Linda Crosfield's poems have been published in several journals and anthologies and in four chapbooks of her own: Ways to Get to Here; Tea in a China Cup; Generation Dance; and Etiquette, all published by her imprint, Nose-in-Book Publishing. She blogs sporadically at http://purplemountainpoems.blogspot.com. She lives, writes, and makes books in Ootischenia (which means "valley of consolation" in Russian), at the confluence of the Columbia and Kootenay Rivers in southeastern BC, on land that was once home to a Doukhobor village.
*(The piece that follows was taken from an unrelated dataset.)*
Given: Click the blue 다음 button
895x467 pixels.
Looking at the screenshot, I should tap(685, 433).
Winter solstice night in 2003 saw the last remaining buildings, including the formerly brick-clad dom, razed because they were becoming a hazard to wandering animals and curious children. They are still missed. "Burning the Old Village" was first published in a Leaf Press chapbook of poems from Honeymoon Bay edited by Patrick Lane entitled In the Darkness. In the Dream.

Burning the Old Village

Dom ~ the main, brick-clad building
in a traditional Doukhobor village
.


The year we burned the dom it hardly snowed.
The roof had fallen in. Could not be saved.

Deer stole the seeds the grosbeaks left behind.
Sunflowers-in-waiting a carpet on the ground.

The roof had fallen in. Could not be saved.
One exquisite match strike; it was done.

Sunflowers-in-waiting a carpet on the ground.
Roused from their winter bed, the skunks emerged.

One exquisite match strike; it was done.
A swift retreat of black and white indignity.

Roused from their winter bed, the skunks emerged.
The night was molten cold. So little snow.

A swift retreat of black and white indignity.
Snowdrifts a memory. We burned memories, too.

The night was molten cold. So little snow.
Wish for swallows to find new homes come spring.

Snowdrifts a memory. We burned memories, too.
Deer stole the seeds the grosbeaks left behind.

Wish for swallows to find new homes come spring.
The year we burned the dom it hardly snowed.